日本企業にとっての短期的な示唆は、スキャナー本体を追うのではなく、不可欠な補完要素としての地位を倍加させることだ。Gigaphotonなどの光源専門企業はEUVで差別化する窓口が狭まっているため、より賢明な姿勢は、スイッチングコストが最も高いレジスト、計測、プロセス統合周りでのロックインを深めることだ。Rapidusとその2nmへの野心にとって、既存企業が安定したEUVロードマップは静かな朗報だ。それは彼らが賭けているツール、材料、サービスパイプラインがランプアップ途中で孤立しないことを意味する。
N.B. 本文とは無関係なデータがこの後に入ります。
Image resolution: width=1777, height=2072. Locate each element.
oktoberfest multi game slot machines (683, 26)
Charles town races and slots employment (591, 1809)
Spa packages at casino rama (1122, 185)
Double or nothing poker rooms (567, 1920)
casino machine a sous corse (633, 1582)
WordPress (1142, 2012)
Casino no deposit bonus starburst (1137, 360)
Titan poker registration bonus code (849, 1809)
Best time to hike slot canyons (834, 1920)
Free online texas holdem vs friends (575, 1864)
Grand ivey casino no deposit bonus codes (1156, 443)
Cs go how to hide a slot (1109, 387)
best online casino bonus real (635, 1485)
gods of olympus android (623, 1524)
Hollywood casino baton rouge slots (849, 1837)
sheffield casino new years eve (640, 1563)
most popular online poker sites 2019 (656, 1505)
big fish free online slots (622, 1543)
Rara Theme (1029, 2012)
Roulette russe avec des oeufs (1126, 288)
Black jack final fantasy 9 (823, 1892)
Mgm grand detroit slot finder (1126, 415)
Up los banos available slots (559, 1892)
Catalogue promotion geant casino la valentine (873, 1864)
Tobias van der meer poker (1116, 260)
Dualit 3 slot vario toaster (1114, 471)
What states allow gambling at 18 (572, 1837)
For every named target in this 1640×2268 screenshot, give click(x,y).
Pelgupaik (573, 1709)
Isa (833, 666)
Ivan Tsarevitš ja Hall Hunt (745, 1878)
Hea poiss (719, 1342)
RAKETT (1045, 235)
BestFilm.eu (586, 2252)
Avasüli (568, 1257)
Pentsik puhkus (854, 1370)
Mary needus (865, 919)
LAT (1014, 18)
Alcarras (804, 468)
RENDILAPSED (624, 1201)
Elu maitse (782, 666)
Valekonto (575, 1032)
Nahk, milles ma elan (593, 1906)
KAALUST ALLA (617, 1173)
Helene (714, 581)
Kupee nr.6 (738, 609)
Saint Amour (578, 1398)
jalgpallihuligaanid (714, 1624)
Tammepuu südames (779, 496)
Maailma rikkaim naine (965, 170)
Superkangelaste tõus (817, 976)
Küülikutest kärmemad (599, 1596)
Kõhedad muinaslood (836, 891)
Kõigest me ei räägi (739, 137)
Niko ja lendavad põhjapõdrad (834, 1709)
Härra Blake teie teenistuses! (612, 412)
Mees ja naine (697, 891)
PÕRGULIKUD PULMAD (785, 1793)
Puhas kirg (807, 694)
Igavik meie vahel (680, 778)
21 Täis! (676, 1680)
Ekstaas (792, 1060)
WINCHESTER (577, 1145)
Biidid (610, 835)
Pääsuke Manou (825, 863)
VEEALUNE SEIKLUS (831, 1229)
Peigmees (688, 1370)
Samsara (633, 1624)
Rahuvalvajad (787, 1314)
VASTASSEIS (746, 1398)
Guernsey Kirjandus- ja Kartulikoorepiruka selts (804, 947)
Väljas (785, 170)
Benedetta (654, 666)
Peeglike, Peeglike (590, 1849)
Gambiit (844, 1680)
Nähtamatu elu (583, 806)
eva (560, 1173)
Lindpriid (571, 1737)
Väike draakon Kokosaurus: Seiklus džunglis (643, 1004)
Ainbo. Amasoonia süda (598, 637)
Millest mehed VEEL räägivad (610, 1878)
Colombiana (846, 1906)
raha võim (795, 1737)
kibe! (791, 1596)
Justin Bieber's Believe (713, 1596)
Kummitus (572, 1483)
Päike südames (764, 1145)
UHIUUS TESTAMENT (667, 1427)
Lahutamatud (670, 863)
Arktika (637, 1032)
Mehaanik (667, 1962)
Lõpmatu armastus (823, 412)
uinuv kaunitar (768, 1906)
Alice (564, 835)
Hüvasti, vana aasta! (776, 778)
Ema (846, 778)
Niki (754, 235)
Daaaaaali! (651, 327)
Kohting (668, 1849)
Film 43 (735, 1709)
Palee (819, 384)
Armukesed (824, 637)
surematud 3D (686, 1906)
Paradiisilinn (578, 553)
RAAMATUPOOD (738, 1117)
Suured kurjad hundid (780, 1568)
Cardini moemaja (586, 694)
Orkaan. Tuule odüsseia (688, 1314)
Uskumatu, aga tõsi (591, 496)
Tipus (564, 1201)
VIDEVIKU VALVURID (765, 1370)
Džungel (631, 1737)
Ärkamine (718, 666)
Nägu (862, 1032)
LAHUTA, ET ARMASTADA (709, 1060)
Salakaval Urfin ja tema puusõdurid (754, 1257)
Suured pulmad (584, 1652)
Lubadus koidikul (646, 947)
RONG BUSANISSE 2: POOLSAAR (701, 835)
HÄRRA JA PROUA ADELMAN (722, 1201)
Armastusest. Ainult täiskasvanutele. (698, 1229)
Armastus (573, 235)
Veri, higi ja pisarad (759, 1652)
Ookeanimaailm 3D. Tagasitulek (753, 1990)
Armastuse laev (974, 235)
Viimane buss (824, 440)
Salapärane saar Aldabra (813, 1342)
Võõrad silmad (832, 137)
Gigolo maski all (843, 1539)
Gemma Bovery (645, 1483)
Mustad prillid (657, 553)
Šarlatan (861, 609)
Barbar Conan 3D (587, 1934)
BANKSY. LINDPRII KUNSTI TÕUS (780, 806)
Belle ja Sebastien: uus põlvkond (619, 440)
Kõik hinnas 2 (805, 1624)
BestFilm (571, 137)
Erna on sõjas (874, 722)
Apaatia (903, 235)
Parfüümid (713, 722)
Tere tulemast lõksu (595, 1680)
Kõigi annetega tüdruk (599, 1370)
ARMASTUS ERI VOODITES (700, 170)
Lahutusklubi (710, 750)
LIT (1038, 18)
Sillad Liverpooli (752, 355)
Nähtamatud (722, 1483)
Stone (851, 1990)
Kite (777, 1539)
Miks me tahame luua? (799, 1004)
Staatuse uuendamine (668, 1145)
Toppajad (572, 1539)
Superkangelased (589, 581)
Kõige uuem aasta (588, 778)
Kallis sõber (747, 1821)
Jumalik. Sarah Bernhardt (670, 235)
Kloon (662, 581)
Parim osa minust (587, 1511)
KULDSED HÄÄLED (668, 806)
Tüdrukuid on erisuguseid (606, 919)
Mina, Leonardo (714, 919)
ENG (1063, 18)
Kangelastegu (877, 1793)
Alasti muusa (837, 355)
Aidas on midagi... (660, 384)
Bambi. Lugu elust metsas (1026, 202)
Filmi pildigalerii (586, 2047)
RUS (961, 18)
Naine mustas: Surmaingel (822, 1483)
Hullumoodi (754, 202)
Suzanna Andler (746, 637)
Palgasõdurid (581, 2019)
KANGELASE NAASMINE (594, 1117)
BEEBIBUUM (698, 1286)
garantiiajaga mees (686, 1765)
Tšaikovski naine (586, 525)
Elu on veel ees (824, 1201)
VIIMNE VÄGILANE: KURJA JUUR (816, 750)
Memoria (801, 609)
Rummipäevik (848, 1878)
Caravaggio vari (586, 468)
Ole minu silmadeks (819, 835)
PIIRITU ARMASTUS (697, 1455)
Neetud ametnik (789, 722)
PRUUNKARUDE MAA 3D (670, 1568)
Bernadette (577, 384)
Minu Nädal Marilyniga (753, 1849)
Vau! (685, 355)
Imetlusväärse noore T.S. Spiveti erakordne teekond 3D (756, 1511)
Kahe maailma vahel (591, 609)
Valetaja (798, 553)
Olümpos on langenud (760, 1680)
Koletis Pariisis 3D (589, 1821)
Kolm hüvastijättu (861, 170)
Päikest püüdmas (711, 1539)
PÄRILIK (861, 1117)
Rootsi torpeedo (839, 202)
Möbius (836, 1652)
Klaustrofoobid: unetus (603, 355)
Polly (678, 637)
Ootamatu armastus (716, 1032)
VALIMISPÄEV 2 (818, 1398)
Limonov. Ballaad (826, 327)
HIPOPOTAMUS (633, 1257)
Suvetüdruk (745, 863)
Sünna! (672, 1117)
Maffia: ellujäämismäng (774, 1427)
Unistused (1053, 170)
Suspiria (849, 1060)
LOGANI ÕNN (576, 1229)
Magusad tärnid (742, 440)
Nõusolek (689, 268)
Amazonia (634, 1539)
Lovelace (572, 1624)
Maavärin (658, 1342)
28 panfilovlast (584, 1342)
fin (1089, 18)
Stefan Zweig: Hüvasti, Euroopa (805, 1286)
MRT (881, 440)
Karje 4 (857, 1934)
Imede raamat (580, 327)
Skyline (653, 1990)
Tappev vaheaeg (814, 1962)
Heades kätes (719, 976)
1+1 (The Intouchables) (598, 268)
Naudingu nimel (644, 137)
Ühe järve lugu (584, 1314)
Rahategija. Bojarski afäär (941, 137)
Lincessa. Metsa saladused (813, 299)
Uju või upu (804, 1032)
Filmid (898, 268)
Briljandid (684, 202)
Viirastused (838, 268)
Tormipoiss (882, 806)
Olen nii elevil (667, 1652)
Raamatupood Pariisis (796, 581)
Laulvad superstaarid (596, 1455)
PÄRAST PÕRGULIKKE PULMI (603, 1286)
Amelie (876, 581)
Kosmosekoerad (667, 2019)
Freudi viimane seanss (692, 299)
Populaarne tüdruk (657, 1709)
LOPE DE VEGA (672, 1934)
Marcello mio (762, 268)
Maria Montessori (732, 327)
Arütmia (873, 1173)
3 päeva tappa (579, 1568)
日本の企業IT購買担当者やSIerにとって、二次的なシグナルは供給予測可能性だ。安定した最先端リソグラフィパスは、AIアクセラレーターやデータセンターシリコンを支える先端ロジックの基盤となり、ひいてはクラウド移行やオンプレミスAI構築における複数年のキャパシティプランニングを形作る。光源レベルの変動性はすべて調達タイムラインにまで波及するため、既存企業が方針を維持することで、すでに逼迫したコンピュート市場における有意な変数を一つ減らすことになる。